Rows from a screen grounding dataset
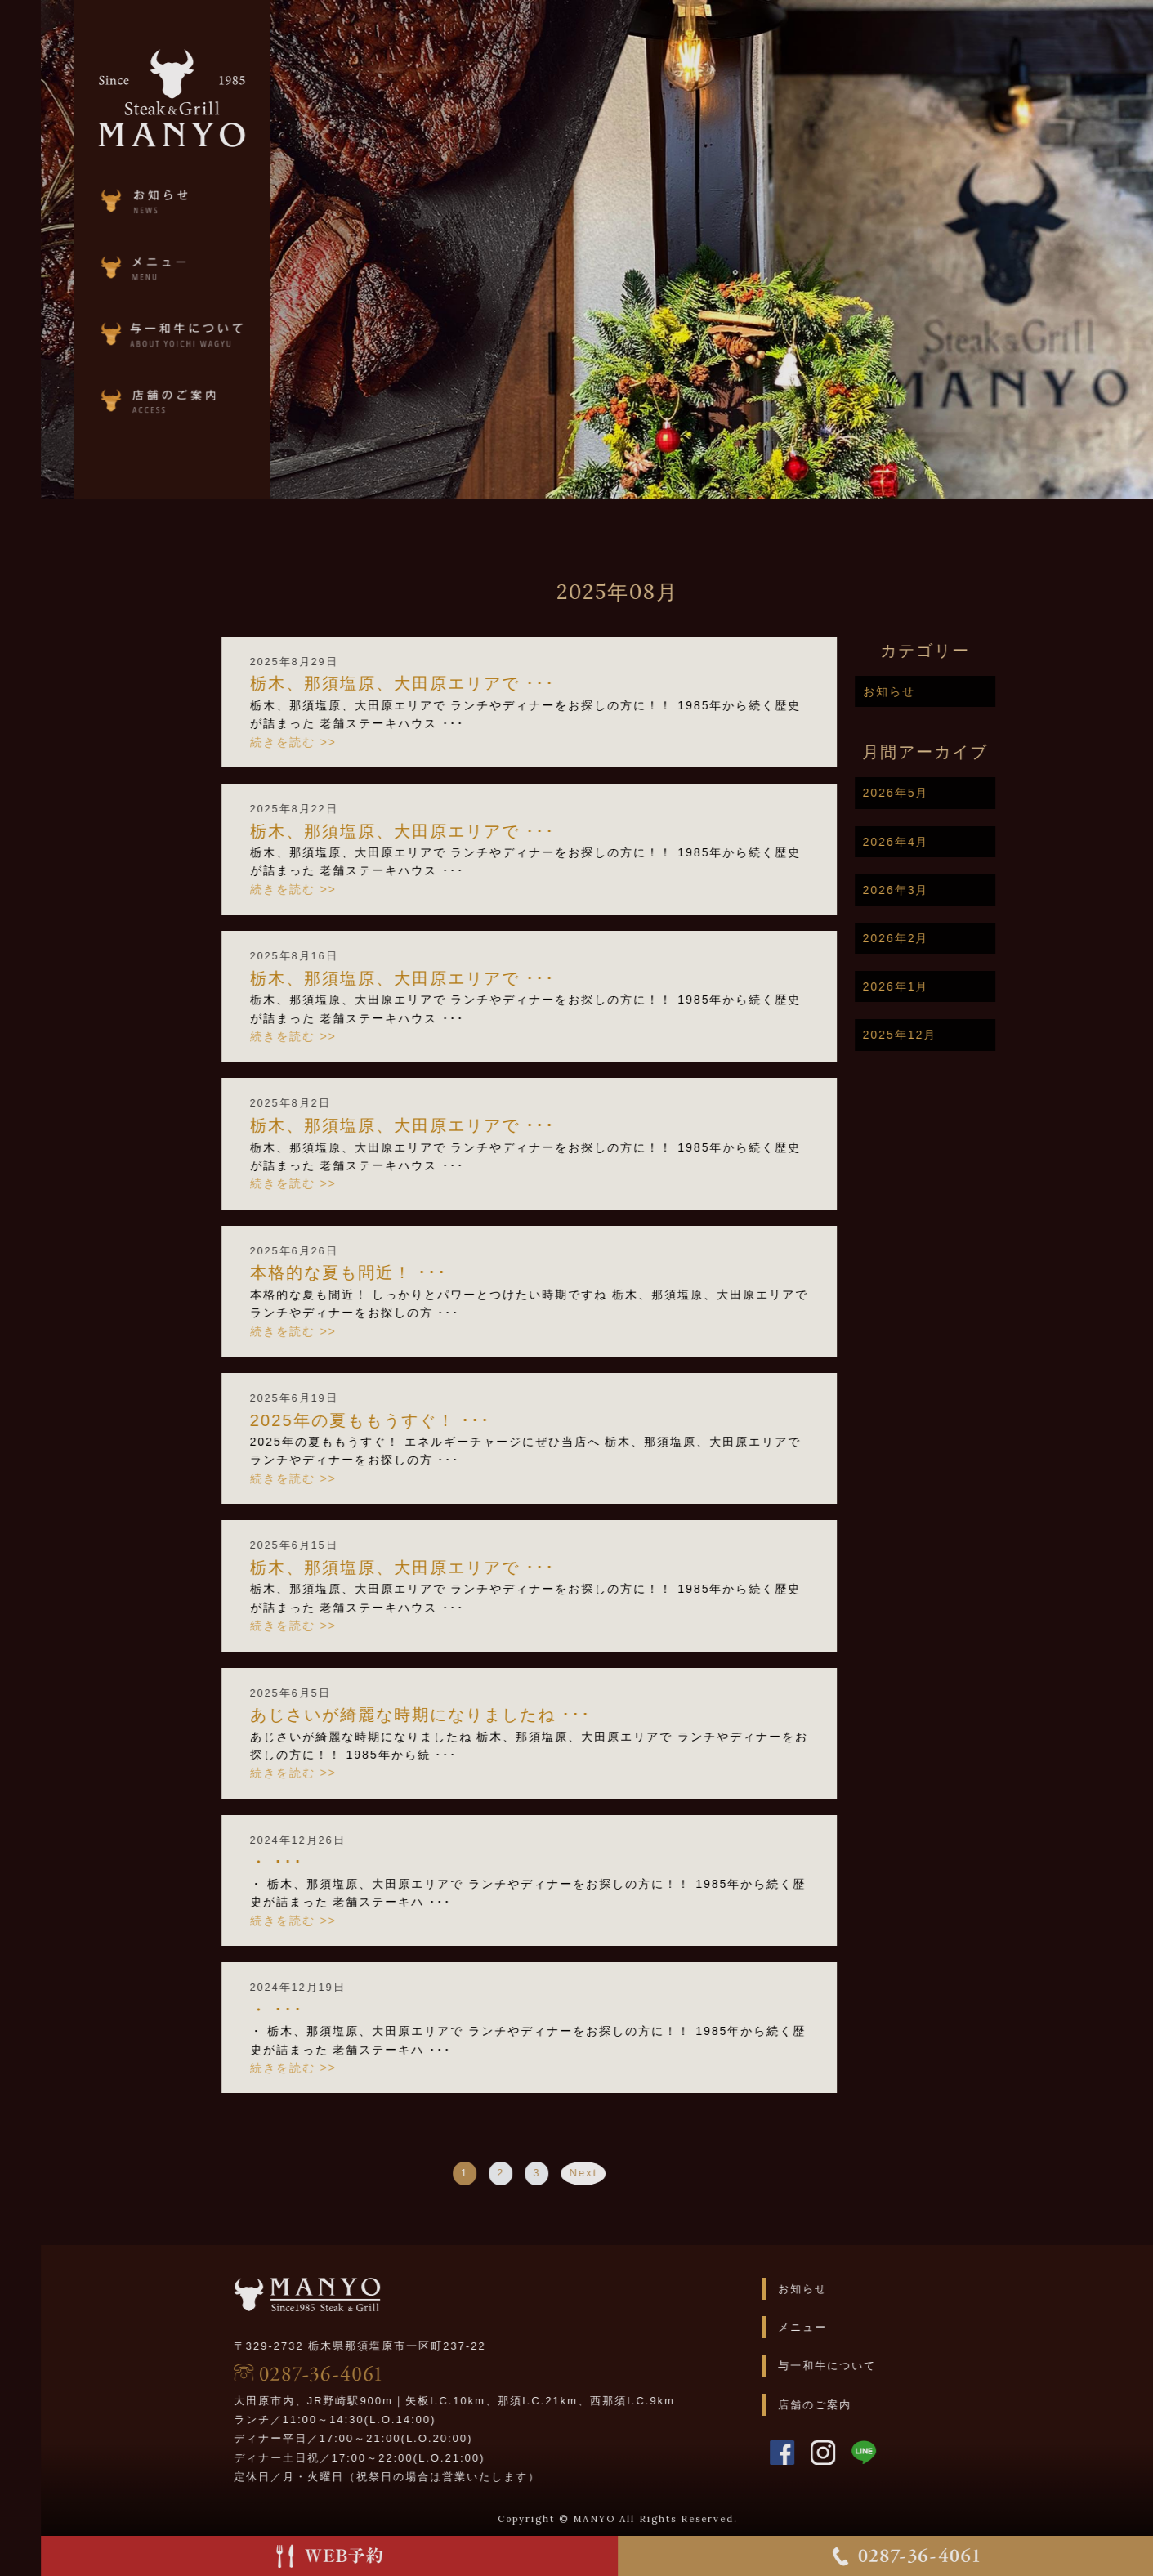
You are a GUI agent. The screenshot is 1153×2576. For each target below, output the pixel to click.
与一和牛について (882, 2365)
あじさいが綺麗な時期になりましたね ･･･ (475, 1715)
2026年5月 (950, 792)
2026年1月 (950, 986)
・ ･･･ (331, 1862)
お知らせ (943, 691)
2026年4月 (950, 841)
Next (637, 2173)
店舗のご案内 (869, 2405)
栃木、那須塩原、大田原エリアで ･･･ (457, 683)
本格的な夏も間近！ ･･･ (403, 1272)
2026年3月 (950, 890)
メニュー (857, 2327)
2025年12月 (954, 1034)
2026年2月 (950, 938)
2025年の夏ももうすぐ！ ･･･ (424, 1420)
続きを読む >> (347, 742)
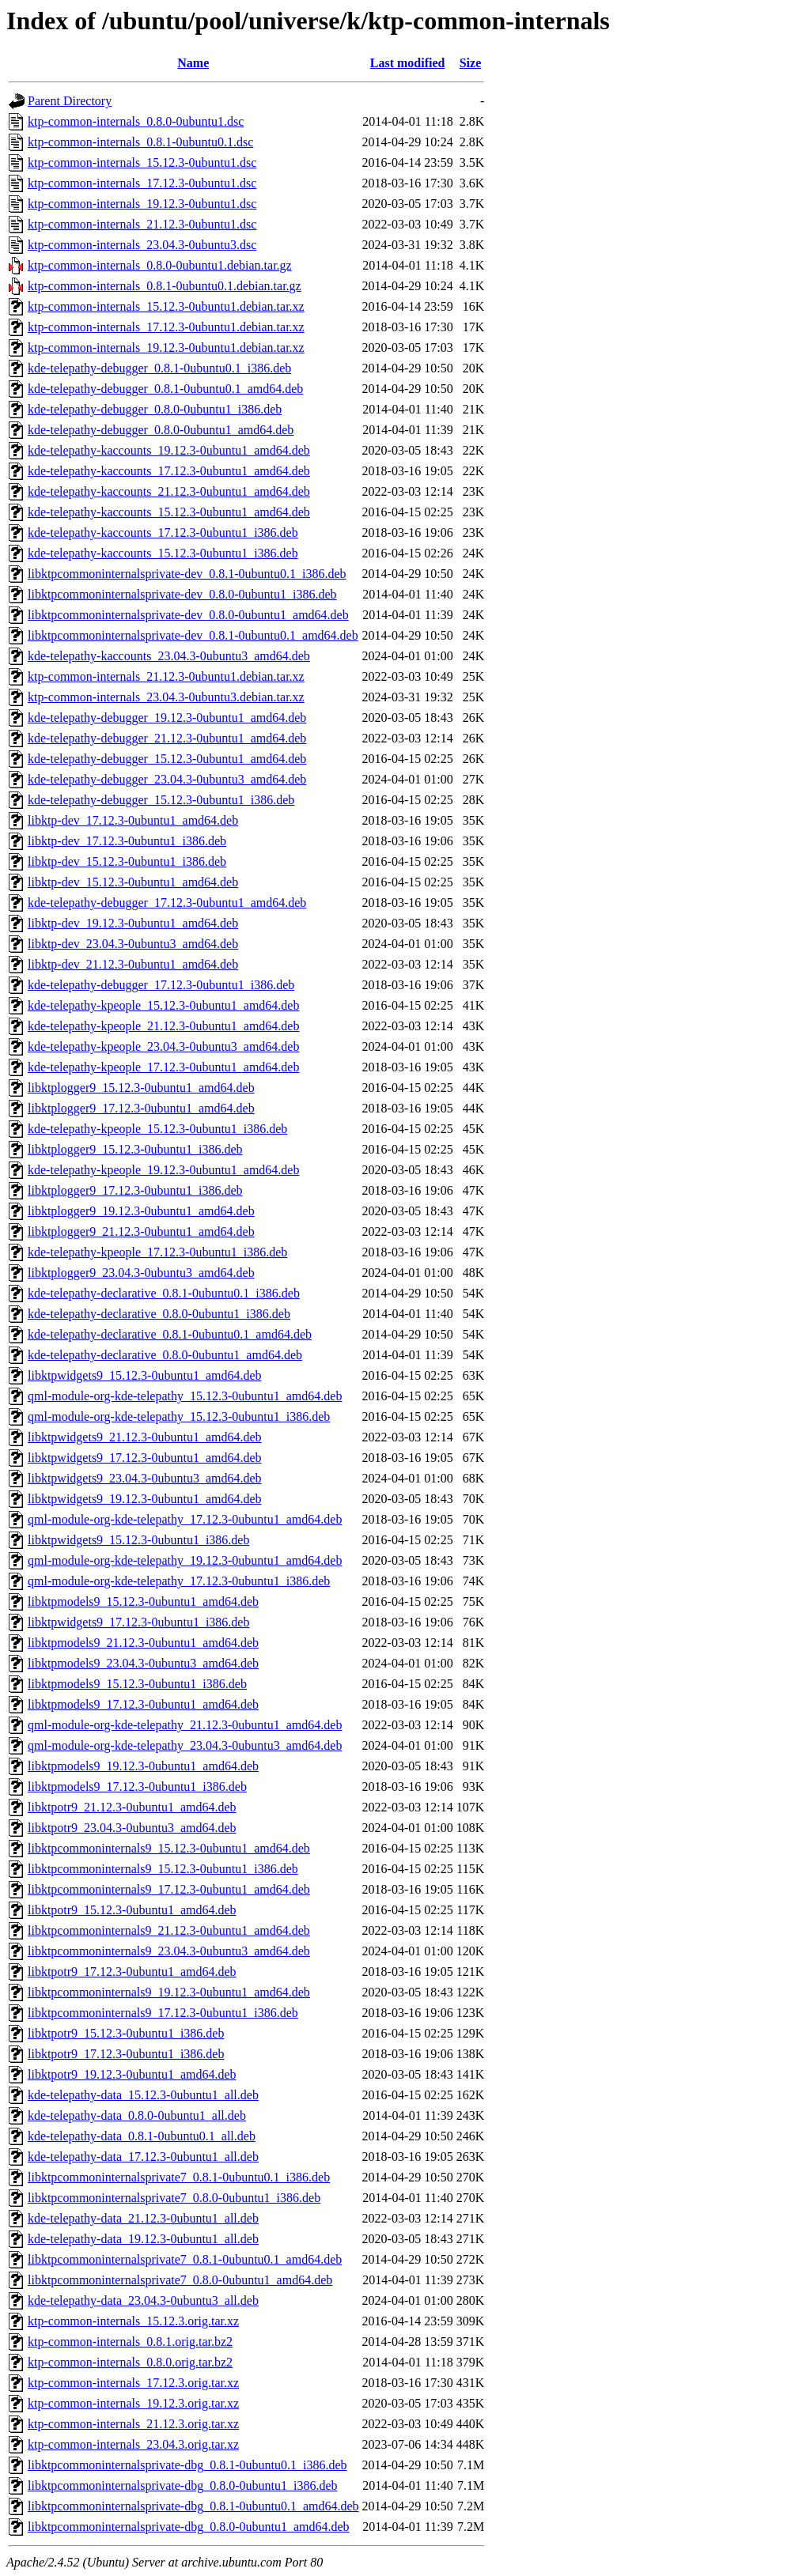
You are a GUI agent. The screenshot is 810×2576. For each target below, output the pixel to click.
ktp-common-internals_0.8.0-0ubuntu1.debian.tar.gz (160, 265)
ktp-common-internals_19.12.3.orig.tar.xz (133, 2403)
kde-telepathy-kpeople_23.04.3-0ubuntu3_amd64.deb (163, 1046)
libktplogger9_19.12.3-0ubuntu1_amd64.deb (141, 1211)
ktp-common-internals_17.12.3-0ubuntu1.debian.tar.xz (166, 327)
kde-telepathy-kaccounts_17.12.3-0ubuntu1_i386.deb (163, 532)
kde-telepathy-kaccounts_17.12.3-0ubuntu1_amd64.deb (169, 471)
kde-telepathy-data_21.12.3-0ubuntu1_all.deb (143, 2218)
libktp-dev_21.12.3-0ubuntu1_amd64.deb (133, 964)
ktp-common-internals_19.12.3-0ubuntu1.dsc (142, 203)
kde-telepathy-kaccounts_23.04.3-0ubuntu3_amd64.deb (169, 656)
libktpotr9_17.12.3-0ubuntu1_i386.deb (126, 2053)
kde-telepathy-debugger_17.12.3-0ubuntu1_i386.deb (161, 984)
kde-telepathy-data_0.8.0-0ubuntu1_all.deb (137, 2115)
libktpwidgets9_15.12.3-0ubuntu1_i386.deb (138, 1540)
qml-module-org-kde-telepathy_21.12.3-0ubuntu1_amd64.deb (185, 1725)
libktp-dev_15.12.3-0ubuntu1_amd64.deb (133, 882)
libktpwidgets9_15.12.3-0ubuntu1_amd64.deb (145, 1375)
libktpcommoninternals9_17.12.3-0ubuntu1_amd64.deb (169, 1889)
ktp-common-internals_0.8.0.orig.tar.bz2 (130, 2362)
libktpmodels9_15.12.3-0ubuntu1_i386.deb (137, 1683)
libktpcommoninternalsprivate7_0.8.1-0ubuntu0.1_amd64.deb (185, 2259)
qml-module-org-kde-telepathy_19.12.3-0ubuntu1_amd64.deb (185, 1560)
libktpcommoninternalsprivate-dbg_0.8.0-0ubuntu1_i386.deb (183, 2485)
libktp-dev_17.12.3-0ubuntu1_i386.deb (127, 841)
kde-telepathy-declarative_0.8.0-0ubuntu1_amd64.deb (165, 1355)
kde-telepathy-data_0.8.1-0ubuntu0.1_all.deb (141, 2136)
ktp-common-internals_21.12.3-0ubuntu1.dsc (142, 224)
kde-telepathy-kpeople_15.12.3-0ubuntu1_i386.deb (157, 1128)
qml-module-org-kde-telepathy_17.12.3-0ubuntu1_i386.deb (179, 1581)
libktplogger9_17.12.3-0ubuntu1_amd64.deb (141, 1108)
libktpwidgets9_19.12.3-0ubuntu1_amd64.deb (145, 1498)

* Exercise goal *
Please count the lines in the entries above that contain the string "screenshot", with case counting, and give only the number.

* Result below *
2